Assignment
Restate each of the lines given below, word for word.
(Material for this task)
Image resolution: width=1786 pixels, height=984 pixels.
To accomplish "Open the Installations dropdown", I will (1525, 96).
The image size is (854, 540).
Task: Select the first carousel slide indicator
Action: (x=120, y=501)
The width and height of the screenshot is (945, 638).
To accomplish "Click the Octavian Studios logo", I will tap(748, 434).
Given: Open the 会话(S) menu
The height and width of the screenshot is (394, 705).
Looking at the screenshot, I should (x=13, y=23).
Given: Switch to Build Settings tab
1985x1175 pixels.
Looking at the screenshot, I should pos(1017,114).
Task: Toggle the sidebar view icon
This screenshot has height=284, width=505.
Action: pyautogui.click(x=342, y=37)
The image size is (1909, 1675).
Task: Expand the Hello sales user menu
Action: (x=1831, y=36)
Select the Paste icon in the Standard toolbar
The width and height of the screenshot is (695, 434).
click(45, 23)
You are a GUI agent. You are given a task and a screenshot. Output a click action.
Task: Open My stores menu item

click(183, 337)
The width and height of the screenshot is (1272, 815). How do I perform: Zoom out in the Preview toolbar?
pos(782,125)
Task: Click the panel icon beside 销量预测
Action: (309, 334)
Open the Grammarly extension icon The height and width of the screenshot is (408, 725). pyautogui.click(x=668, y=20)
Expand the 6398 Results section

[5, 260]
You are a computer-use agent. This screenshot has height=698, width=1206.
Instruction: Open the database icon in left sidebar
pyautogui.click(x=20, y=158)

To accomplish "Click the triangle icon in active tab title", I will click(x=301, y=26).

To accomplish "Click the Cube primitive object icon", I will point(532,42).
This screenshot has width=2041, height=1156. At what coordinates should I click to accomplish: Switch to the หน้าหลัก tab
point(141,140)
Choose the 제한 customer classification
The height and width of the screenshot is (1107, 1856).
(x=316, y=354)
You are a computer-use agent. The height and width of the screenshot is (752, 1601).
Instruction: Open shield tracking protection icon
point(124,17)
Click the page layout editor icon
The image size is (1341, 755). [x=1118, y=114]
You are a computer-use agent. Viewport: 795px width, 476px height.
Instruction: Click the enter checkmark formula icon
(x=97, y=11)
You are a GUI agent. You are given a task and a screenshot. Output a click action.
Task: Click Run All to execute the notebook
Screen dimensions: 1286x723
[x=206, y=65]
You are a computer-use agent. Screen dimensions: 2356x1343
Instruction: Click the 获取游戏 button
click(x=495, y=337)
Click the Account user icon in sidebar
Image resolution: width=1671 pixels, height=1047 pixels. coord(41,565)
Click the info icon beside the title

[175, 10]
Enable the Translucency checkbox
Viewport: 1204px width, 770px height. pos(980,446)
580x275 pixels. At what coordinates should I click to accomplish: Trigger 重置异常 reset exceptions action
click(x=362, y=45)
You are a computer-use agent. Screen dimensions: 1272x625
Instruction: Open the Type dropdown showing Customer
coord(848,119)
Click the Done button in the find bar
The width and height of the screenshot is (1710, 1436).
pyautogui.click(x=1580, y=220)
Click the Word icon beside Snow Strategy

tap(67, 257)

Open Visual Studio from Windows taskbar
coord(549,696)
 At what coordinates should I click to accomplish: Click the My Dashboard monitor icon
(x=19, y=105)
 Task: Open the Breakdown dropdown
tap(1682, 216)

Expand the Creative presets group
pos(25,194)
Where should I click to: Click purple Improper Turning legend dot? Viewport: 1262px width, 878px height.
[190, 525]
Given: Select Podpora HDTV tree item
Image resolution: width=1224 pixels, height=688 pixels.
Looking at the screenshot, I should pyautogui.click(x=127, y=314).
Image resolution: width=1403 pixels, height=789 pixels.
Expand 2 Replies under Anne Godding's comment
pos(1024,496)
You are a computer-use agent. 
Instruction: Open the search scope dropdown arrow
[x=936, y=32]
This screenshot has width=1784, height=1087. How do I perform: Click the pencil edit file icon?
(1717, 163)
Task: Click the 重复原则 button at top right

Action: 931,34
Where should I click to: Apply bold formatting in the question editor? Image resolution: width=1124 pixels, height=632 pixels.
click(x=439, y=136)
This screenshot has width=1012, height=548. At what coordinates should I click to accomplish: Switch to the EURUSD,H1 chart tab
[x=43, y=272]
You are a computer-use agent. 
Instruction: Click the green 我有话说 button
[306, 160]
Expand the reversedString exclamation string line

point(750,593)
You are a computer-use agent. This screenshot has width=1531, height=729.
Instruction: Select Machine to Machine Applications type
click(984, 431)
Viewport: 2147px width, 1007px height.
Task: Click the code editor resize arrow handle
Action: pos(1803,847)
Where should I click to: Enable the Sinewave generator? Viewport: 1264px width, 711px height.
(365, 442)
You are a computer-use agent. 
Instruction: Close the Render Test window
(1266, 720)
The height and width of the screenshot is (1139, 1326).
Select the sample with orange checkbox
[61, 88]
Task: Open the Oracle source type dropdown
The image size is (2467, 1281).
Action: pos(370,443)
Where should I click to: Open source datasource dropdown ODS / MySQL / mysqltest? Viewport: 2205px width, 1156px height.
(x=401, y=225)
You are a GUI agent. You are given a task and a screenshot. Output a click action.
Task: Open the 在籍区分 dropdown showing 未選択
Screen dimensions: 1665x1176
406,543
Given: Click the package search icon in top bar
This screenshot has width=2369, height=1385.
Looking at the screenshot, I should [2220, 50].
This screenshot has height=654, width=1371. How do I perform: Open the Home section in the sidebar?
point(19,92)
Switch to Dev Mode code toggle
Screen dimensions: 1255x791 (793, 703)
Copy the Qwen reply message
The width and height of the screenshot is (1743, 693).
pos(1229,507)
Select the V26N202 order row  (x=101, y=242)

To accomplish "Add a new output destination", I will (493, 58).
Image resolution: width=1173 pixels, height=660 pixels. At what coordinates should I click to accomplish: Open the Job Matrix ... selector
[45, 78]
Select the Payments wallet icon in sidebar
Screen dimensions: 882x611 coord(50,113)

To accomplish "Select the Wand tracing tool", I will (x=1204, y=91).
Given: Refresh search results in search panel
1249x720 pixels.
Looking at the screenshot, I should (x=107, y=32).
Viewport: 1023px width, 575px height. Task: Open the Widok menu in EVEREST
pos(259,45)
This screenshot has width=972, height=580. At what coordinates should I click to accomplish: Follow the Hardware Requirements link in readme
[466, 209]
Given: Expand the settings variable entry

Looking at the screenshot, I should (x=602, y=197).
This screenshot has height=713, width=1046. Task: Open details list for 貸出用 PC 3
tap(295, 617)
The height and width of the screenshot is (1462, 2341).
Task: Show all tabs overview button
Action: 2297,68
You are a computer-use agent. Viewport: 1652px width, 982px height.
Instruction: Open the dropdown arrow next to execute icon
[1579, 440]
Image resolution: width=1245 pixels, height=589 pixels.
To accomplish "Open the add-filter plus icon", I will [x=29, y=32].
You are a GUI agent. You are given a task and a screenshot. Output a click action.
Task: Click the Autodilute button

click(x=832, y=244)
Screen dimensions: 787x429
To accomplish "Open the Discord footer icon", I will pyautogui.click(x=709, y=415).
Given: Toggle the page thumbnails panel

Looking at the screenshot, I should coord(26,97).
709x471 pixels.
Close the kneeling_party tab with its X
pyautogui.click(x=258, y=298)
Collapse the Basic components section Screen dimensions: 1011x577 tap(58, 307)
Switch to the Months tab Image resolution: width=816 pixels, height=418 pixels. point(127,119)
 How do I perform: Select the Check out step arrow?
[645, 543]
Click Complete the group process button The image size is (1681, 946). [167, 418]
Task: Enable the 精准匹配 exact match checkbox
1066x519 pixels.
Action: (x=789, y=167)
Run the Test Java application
(End Material for this task)
The answer
Image resolution: width=1786 pixels, height=984 pixels.
To accomplish "Open the Installations dropdown", I will (1525, 96).
The image size is (854, 540).
Task: Select the first carousel slide indicator
Action: (x=120, y=501)
The width and height of the screenshot is (945, 638).
To accomplish "Click the Octavian Studios logo", I will tap(748, 434).
Given: Open the 会话(S) menu
The height and width of the screenshot is (394, 705).
Looking at the screenshot, I should (x=13, y=23).
Given: Switch to Build Settings tab
1985x1175 pixels.
Looking at the screenshot, I should pos(1017,114).
Task: Toggle the sidebar view icon
This screenshot has height=284, width=505.
Action: pyautogui.click(x=342, y=37)
The image size is (1909, 1675).
Task: Expand the Hello sales user menu
Action: (x=1831, y=36)
Select the Paste icon in the Standard toolbar
The width and height of the screenshot is (695, 434).
click(45, 23)
You are a GUI agent. You are given a task and a screenshot. Output a click action.
Task: Open My stores menu item

click(183, 337)
The width and height of the screenshot is (1272, 815). How do I perform: Zoom out in the Preview toolbar?
pos(782,125)
Task: Click the panel icon beside 销量预测
Action: (309, 334)
Open the Grammarly extension icon The height and width of the screenshot is (408, 725). pyautogui.click(x=668, y=20)
Expand the 6398 Results section

[5, 260]
You are a computer-use agent. This screenshot has height=698, width=1206.
Instruction: Open the database icon in left sidebar
pyautogui.click(x=20, y=158)

To accomplish "Click the triangle icon in active tab title", I will click(x=301, y=26).

To accomplish "Click the Cube primitive object icon", I will point(532,42).
This screenshot has width=2041, height=1156. At what coordinates should I click to accomplish: Switch to the หน้าหลัก tab
point(141,140)
Choose the 제한 customer classification
The height and width of the screenshot is (1107, 1856).
(x=316, y=354)
You are a computer-use agent. The height and width of the screenshot is (752, 1601).
Instruction: Open shield tracking protection icon
point(124,17)
Click the page layout editor icon
The image size is (1341, 755). [x=1118, y=114]
You are a computer-use agent. Viewport: 795px width, 476px height.
Instruction: Click the enter checkmark formula icon
(x=97, y=11)
You are a GUI agent. You are given a task and a screenshot. Output a click action.
Task: Click Run All to execute the notebook
Screen dimensions: 1286x723
[x=206, y=65]
You are a computer-use agent. Screen dimensions: 2356x1343
Instruction: Click the 获取游戏 button
click(x=495, y=337)
Click the Account user icon in sidebar
Image resolution: width=1671 pixels, height=1047 pixels. coord(41,565)
Click the info icon beside the title

[175, 10]
Enable the Translucency checkbox
Viewport: 1204px width, 770px height. pos(980,446)
580x275 pixels. At what coordinates should I click to accomplish: Trigger 重置异常 reset exceptions action
click(x=362, y=45)
You are a computer-use agent. Screen dimensions: 1272x625
Instruction: Open the Type dropdown showing Customer
coord(848,119)
Click the Done button in the find bar
The width and height of the screenshot is (1710, 1436).
pyautogui.click(x=1580, y=220)
Click the Word icon beside Snow Strategy

tap(67, 257)

Open Visual Studio from Windows taskbar
coord(549,696)
 At what coordinates should I click to accomplish: Click the My Dashboard monitor icon
(x=19, y=105)
 Task: Open the Breakdown dropdown
tap(1682, 216)

Expand the Creative presets group
pos(25,194)
Where should I click to: Click purple Improper Turning legend dot? Viewport: 1262px width, 878px height.
[190, 525]
Given: Select Podpora HDTV tree item
Image resolution: width=1224 pixels, height=688 pixels.
Looking at the screenshot, I should pyautogui.click(x=127, y=314).
Image resolution: width=1403 pixels, height=789 pixels.
Expand 2 Replies under Anne Godding's comment
pos(1024,496)
You are a computer-use agent. 
Instruction: Open the search scope dropdown arrow
[x=936, y=32]
This screenshot has width=1784, height=1087. How do I perform: Click the pencil edit file icon?
(1717, 163)
Task: Click the 重复原则 button at top right

Action: 931,34
Where should I click to: Apply bold formatting in the question editor? Image resolution: width=1124 pixels, height=632 pixels.
click(x=439, y=136)
This screenshot has width=1012, height=548. At what coordinates should I click to accomplish: Switch to the EURUSD,H1 chart tab
[x=43, y=272]
You are a computer-use agent. 
Instruction: Click the green 我有话说 button
[306, 160]
Expand the reversedString exclamation string line

point(750,593)
You are a computer-use agent. This screenshot has width=1531, height=729.
Instruction: Select Machine to Machine Applications type
click(984, 431)
Viewport: 2147px width, 1007px height.
Task: Click the code editor resize arrow handle
Action: pos(1803,847)
Where should I click to: Enable the Sinewave generator? Viewport: 1264px width, 711px height.
(365, 442)
You are a computer-use agent. 
Instruction: Close the Render Test window
(1266, 720)
The height and width of the screenshot is (1139, 1326).
Select the sample with orange checkbox
[61, 88]
Task: Open the Oracle source type dropdown
The image size is (2467, 1281).
Action: pos(370,443)
Where should I click to: Open source datasource dropdown ODS / MySQL / mysqltest? Viewport: 2205px width, 1156px height.
(x=401, y=225)
You are a GUI agent. You are given a task and a screenshot. Output a click action.
Task: Open the 在籍区分 dropdown showing 未選択
Screen dimensions: 1665x1176
406,543
Given: Click the package search icon in top bar
This screenshot has width=2369, height=1385.
Looking at the screenshot, I should [2220, 50].
This screenshot has height=654, width=1371. How do I perform: Open the Home section in the sidebar?
point(19,92)
Switch to Dev Mode code toggle
Screen dimensions: 1255x791 (793, 703)
Copy the Qwen reply message
The width and height of the screenshot is (1743, 693).
pos(1229,507)
Select the V26N202 order row  (x=101, y=242)

To accomplish "Add a new output destination", I will (493, 58).
Image resolution: width=1173 pixels, height=660 pixels. At what coordinates should I click to accomplish: Open the Job Matrix ... selector
[45, 78]
Select the Payments wallet icon in sidebar
Screen dimensions: 882x611 coord(50,113)

To accomplish "Select the Wand tracing tool", I will (x=1204, y=91).
Given: Refresh search results in search panel
1249x720 pixels.
Looking at the screenshot, I should (x=107, y=32).
Viewport: 1023px width, 575px height. Task: Open the Widok menu in EVEREST
pos(259,45)
This screenshot has width=972, height=580. At what coordinates should I click to accomplish: Follow the Hardware Requirements link in readme
[466, 209]
Given: Expand the settings variable entry

Looking at the screenshot, I should (x=602, y=197).
This screenshot has height=713, width=1046. Task: Open details list for 貸出用 PC 3
tap(295, 617)
The height and width of the screenshot is (1462, 2341).
Task: Show all tabs overview button
Action: 2297,68
You are a computer-use agent. Viewport: 1652px width, 982px height.
Instruction: Open the dropdown arrow next to execute icon
[1579, 440]
Image resolution: width=1245 pixels, height=589 pixels.
To accomplish "Open the add-filter plus icon", I will [x=29, y=32].
You are a GUI agent. You are given a task and a screenshot. Output a click action.
Task: Click the Autodilute button

click(x=832, y=244)
Screen dimensions: 787x429
To accomplish "Open the Discord footer icon", I will pyautogui.click(x=709, y=415).
Given: Toggle the page thumbnails panel

Looking at the screenshot, I should coord(26,97).
709x471 pixels.
Close the kneeling_party tab with its X
pyautogui.click(x=258, y=298)
Collapse the Basic components section Screen dimensions: 1011x577 tap(58, 307)
Switch to the Months tab Image resolution: width=816 pixels, height=418 pixels. point(127,119)
 How do I perform: Select the Check out step arrow?
[645, 543]
Click Complete the group process button The image size is (1681, 946). [167, 418]
Task: Enable the 精准匹配 exact match checkbox
1066x519 pixels.
Action: (x=789, y=167)
Run the Test Java application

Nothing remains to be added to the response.